▶ [Exercise requirements]
All lines from the one with "Screen dimensions: 768x835" to the end of the data: return those exactly, and only those.

• • • • • • •

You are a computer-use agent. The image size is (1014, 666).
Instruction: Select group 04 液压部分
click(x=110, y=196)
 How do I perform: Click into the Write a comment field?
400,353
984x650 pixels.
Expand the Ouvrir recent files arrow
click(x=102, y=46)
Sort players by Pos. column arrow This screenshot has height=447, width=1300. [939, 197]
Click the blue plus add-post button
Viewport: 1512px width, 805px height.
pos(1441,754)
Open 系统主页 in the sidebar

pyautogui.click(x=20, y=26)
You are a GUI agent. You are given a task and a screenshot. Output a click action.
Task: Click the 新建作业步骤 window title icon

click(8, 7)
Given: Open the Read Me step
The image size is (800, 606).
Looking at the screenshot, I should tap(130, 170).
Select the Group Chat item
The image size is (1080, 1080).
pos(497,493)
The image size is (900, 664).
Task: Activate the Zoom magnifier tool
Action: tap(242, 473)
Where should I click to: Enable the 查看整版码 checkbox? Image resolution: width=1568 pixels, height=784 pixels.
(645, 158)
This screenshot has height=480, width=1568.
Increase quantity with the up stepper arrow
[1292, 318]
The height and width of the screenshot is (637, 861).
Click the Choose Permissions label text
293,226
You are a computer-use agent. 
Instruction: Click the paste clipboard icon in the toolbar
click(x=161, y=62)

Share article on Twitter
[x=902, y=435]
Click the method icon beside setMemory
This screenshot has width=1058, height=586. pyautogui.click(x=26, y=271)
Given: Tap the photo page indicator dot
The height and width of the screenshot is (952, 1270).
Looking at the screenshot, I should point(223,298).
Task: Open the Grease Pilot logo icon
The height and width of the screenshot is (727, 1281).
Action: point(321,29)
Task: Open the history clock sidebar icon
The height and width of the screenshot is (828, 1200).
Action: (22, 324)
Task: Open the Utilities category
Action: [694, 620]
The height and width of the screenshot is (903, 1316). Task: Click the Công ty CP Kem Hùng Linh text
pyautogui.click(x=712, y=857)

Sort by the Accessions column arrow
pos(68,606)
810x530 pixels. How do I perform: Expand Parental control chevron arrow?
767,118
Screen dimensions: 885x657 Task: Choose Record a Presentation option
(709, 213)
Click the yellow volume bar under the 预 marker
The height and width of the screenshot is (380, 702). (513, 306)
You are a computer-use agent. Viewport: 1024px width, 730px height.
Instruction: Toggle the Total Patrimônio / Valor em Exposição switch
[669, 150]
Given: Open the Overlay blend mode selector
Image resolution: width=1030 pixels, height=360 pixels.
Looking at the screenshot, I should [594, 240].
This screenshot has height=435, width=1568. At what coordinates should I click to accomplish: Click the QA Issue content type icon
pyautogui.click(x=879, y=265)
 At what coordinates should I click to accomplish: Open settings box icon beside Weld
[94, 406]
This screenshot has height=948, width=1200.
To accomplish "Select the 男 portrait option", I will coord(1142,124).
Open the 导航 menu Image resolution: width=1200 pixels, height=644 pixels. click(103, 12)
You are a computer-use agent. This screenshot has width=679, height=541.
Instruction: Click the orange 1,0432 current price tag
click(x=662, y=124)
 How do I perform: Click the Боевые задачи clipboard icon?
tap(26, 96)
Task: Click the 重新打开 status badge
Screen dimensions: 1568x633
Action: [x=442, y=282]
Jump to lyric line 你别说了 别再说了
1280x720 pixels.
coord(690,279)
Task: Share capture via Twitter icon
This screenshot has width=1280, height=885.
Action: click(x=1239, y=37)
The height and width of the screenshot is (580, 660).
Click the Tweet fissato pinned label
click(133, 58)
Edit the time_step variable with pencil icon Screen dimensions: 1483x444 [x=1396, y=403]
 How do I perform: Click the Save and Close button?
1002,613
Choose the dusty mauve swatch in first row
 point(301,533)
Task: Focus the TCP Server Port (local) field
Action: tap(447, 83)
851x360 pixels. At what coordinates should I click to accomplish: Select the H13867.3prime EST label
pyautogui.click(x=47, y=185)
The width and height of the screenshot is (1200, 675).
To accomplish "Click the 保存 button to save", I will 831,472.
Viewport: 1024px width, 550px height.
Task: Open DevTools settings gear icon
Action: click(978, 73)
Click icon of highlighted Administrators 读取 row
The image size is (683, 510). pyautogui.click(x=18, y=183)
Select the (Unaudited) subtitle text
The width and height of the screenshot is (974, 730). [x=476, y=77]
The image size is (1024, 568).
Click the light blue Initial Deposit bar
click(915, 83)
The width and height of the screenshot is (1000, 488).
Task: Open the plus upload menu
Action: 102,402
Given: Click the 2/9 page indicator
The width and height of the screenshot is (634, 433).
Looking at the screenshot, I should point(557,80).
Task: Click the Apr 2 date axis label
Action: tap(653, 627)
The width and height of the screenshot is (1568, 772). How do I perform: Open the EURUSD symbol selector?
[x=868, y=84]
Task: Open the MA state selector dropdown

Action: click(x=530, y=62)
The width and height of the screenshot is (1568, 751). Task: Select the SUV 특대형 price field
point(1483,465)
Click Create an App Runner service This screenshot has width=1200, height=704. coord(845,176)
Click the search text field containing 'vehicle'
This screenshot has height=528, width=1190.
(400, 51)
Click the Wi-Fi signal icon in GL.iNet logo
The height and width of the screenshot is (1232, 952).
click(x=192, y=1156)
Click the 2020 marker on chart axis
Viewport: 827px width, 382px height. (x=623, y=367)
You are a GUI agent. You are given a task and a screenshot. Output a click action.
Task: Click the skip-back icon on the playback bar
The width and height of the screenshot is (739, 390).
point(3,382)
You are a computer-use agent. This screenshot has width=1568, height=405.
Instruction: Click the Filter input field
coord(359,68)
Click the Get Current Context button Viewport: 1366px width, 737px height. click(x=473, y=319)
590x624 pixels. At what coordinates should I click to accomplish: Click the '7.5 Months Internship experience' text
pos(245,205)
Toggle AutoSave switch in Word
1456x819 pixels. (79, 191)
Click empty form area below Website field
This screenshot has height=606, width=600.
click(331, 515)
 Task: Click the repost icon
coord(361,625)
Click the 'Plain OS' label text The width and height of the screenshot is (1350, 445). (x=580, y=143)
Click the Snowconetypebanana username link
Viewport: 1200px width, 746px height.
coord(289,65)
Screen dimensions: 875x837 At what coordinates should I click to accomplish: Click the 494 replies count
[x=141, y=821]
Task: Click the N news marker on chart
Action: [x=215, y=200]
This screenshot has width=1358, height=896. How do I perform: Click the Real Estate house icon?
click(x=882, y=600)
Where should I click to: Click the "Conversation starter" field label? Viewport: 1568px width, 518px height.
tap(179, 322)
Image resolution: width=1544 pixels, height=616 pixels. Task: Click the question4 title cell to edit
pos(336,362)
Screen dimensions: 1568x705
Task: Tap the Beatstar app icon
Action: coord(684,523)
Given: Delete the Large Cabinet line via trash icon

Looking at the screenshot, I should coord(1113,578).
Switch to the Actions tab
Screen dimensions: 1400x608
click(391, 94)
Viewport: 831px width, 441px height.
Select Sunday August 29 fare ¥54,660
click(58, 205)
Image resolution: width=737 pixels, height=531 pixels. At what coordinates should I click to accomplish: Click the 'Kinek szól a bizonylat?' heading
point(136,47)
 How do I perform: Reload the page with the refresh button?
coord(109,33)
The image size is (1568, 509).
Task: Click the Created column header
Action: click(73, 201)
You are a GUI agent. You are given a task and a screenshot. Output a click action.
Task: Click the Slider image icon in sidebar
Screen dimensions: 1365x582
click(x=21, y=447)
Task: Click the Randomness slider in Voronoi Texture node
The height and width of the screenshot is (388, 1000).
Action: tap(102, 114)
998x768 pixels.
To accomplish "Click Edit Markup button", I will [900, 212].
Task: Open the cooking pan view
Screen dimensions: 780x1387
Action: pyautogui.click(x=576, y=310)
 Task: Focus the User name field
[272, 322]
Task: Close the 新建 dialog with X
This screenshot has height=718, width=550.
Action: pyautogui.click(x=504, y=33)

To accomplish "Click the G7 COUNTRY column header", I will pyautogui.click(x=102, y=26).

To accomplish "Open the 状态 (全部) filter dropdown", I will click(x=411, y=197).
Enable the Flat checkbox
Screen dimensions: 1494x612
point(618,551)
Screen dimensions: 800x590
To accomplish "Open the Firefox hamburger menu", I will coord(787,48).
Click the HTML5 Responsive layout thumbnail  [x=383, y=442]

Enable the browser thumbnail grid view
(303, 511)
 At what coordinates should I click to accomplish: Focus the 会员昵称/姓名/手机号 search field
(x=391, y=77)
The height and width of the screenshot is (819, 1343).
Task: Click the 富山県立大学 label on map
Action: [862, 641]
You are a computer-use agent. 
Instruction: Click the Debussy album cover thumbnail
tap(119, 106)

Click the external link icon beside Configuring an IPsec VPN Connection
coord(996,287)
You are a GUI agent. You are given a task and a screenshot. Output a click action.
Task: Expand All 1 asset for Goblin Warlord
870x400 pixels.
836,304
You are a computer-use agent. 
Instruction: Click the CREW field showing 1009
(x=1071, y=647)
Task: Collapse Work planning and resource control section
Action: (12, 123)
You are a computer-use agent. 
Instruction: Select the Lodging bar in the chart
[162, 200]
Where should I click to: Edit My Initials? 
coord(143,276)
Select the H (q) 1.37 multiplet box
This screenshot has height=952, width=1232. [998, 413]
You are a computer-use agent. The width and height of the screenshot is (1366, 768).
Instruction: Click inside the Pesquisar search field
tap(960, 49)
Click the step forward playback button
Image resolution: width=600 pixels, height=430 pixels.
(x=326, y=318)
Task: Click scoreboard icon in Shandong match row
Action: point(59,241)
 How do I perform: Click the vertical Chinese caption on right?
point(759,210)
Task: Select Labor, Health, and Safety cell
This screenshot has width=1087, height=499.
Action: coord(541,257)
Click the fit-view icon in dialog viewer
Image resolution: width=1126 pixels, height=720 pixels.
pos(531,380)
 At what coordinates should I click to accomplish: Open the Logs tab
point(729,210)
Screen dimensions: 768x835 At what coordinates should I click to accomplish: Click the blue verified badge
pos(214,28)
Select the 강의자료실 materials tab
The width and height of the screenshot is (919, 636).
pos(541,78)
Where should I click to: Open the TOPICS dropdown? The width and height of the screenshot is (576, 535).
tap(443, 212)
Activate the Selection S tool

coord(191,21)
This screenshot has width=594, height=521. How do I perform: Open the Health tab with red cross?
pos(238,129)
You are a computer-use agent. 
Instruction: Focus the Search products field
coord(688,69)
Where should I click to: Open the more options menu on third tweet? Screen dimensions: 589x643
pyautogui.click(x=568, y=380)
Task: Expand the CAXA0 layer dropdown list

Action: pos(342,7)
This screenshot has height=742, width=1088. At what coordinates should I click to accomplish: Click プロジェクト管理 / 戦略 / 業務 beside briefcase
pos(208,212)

• • • • • • •

▶ [Output for this exercise]
Screen dimensions: 768x835 At what coordinates should I click to accomplish: Click the blue verified badge
pos(214,28)
Select the 강의자료실 materials tab
The width and height of the screenshot is (919, 636).
pos(541,78)
Where should I click to: Open the TOPICS dropdown? The width and height of the screenshot is (576, 535).
tap(443, 212)
Activate the Selection S tool

coord(191,21)
This screenshot has width=594, height=521. How do I perform: Open the Health tab with red cross?
pos(238,129)
You are a computer-use agent. 
Instruction: Focus the Search products field
coord(688,69)
Where should I click to: Open the more options menu on third tweet? Screen dimensions: 589x643
pyautogui.click(x=568, y=380)
Task: Expand the CAXA0 layer dropdown list

Action: pos(342,7)
This screenshot has height=742, width=1088. At what coordinates should I click to accomplish: Click プロジェクト管理 / 戦略 / 業務 beside briefcase
pos(208,212)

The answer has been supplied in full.